O diretor do Agrupamento de Escolas de Vila Nova de Paiva, João Adelino Santos, confirma que esta situação se deve a um atraso nas obras de substituição das condutas externas (aquecimento) que têm decorrido na Escola Básica Aquilino Ribeiro e também na Escola Secundária de Vila Nova de Paiva, “que seriam executadas até ao final de dezembro”.

“A obra prolongou-se pelos dias iniciais de janeiro e está a criar bastantes constrangimentos, uma vez que esta é uma zona muito fria. Alertámos os pais para que os alunos venham minimamente preparados para um clima mais frio nas salas de aula. Colocámos termoventiladores em quase todas as salas, com prioridade para os alunos do primeiro ciclo”, explica.

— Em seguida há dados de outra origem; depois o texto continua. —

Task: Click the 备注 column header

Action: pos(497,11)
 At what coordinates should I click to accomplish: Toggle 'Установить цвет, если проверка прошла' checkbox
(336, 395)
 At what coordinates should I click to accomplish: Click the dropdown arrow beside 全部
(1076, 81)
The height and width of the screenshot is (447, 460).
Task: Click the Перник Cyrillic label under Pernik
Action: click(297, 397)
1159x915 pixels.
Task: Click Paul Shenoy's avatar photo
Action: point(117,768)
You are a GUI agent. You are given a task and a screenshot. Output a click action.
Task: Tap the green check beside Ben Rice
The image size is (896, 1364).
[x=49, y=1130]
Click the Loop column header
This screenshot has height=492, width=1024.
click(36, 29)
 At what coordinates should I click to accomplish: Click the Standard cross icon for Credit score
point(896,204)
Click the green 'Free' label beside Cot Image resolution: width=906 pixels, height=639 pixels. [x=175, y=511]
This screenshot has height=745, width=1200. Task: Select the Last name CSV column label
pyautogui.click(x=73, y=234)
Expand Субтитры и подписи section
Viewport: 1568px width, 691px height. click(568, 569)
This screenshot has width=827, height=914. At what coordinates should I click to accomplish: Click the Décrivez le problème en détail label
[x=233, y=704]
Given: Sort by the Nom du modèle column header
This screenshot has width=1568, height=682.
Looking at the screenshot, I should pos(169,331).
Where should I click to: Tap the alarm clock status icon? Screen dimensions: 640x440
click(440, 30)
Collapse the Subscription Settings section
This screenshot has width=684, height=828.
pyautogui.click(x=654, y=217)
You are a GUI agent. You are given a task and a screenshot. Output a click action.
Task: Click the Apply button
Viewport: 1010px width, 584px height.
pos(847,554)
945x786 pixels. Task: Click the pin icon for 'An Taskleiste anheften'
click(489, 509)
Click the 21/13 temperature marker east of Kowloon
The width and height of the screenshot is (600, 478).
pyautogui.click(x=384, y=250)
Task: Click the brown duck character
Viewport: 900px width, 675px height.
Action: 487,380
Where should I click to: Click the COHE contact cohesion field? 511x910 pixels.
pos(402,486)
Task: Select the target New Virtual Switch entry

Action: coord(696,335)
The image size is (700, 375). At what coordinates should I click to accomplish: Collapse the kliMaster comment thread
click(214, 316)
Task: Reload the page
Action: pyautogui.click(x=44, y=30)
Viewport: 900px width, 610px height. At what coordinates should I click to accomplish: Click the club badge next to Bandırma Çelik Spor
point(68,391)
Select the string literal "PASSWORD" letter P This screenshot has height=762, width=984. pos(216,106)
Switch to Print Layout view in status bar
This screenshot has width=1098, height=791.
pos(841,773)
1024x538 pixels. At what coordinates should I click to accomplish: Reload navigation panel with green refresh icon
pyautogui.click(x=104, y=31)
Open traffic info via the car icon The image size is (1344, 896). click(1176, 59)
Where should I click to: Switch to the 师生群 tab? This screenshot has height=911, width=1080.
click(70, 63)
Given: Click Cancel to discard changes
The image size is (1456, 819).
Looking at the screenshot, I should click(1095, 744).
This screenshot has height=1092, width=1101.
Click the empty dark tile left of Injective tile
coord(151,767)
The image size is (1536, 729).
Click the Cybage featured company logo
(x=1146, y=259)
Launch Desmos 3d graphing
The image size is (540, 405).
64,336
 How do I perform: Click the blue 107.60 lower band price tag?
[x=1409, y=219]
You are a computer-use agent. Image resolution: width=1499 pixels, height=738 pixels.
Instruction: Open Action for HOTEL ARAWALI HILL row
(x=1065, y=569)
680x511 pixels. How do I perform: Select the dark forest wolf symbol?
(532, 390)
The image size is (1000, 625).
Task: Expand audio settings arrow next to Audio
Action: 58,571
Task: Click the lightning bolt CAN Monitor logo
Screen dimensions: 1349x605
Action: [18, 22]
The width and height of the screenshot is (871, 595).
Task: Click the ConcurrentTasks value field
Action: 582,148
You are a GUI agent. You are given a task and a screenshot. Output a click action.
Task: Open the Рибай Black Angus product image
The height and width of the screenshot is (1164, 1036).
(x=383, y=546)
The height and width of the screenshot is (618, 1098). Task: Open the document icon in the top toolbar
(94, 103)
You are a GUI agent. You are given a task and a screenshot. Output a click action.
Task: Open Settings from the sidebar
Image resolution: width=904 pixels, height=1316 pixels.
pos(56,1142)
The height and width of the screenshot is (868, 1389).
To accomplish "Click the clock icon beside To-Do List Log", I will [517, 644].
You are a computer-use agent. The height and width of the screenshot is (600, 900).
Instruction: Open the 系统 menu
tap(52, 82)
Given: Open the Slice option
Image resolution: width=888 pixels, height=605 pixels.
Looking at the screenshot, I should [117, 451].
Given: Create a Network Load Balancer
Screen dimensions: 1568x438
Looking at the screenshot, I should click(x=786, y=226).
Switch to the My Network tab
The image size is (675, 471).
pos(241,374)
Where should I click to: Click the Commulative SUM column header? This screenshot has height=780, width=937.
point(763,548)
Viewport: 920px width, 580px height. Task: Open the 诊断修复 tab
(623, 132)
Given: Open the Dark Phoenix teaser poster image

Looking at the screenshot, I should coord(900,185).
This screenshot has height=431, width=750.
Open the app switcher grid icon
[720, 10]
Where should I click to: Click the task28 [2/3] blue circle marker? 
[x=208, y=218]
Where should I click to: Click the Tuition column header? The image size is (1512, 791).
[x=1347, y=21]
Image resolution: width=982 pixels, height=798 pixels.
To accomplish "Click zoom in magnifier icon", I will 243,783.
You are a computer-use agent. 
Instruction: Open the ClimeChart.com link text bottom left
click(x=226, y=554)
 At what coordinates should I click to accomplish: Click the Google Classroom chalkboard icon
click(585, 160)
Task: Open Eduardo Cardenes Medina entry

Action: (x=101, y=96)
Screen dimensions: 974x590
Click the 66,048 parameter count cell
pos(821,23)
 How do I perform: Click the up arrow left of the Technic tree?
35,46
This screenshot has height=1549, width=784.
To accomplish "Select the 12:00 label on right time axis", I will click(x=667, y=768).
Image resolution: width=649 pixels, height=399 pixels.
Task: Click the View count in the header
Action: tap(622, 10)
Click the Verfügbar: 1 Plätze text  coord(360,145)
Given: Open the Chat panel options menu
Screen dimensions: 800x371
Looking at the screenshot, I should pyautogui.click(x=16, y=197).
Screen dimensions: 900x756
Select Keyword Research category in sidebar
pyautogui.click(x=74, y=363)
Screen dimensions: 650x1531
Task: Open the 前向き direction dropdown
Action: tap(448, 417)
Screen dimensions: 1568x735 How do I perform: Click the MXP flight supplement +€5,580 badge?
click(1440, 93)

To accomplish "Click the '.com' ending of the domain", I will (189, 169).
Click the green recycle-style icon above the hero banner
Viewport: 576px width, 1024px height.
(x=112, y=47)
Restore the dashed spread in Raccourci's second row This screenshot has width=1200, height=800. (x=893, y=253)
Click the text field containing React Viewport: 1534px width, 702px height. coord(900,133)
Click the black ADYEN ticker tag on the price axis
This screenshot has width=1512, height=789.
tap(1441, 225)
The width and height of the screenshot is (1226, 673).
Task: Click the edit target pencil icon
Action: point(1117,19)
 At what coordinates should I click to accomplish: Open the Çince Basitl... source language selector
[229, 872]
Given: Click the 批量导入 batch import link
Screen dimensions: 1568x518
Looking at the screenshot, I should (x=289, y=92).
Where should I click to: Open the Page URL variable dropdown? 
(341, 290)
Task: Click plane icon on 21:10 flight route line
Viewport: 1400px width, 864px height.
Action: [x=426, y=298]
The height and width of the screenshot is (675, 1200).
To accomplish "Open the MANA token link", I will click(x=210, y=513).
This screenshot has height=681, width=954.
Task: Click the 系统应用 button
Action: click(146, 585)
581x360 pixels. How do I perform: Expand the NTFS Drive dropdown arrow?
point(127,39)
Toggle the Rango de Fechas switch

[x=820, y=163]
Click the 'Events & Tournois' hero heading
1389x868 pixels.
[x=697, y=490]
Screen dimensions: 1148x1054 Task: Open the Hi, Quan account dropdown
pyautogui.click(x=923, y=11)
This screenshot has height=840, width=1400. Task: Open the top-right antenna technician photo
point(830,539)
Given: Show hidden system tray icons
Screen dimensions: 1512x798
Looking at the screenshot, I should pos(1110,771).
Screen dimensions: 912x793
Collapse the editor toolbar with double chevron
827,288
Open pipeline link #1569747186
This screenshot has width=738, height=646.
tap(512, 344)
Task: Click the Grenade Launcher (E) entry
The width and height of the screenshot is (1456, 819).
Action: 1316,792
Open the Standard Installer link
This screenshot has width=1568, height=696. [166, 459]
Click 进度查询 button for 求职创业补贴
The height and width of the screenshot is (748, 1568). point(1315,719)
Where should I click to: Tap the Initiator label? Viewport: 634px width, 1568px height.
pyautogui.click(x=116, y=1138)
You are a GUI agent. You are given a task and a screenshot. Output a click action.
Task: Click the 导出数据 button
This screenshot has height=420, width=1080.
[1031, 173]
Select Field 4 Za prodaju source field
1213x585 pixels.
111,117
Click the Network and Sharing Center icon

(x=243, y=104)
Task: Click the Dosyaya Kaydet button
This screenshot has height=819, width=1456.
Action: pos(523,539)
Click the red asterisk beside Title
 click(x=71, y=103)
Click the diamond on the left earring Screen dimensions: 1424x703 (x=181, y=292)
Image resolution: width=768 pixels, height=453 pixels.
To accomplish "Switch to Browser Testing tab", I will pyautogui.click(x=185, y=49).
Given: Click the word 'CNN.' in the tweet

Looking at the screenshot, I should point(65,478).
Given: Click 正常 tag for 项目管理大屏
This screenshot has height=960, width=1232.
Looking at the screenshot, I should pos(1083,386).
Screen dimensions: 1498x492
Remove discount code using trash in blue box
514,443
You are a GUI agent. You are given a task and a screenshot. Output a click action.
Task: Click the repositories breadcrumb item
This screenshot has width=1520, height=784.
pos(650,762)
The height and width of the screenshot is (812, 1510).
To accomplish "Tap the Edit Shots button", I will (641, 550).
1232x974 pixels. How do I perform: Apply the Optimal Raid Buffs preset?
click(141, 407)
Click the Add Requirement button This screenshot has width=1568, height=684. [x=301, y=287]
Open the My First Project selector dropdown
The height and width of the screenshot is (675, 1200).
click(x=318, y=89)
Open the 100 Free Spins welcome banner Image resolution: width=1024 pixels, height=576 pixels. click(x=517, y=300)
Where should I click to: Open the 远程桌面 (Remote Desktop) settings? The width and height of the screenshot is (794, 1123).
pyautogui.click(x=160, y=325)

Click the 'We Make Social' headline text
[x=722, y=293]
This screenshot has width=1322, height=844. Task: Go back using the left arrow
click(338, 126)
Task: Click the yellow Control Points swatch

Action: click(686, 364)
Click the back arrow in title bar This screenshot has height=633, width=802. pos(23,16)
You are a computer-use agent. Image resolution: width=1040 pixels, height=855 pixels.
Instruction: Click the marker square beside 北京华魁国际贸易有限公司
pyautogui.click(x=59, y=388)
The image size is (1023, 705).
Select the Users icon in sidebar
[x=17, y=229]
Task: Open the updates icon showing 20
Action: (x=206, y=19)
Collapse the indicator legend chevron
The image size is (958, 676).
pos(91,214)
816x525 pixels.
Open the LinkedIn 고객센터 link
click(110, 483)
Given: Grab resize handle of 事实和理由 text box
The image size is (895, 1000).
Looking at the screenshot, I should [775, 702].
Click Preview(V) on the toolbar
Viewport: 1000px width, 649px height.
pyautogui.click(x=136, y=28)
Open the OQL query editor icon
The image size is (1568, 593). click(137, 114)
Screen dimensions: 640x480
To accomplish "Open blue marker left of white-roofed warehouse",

João Adelino Santos garante que a situação vai estar brevemente resolvida. Com a previsão de tempo frio nos próximos dias, a ventilação das salas de aula nas escolas por causa da Covid-19 torna-se um problema para alunos e professores.

Para o presidente da Associação Nacional de Dirigentes Escolares e diretor do Agrupamento de Escolas Serpa Pinto em Cinfães, Manuel Pereira, a solução passa por vestir mais roupa.

“Nós usamos a regra do bom senso. Portanto, ter o aquecimento ligado e as janelas e portas abertas não faria muito sentido. Aos alunos foi pedido para trazerem um pouco mais roupa. Nós temos a bandeira das janelas das salas de aula e as portas abertas para haver alguma corrente de ar e assim evitar problemas maiores de contágio”, afirma.

Lembrando que há zonas do país onde é impossível ter aulas sem aquecimento, Manuel Pereira acrescenta que as escolas estão também a pedir aos alunos, professores e funcionários não-docentes para “usarem máscaras e desinfetarem constantemente as mãos”.

“Temos de fazer equilíbrio que tem a ver com o bom senso”, remata o diretor de Cinfães.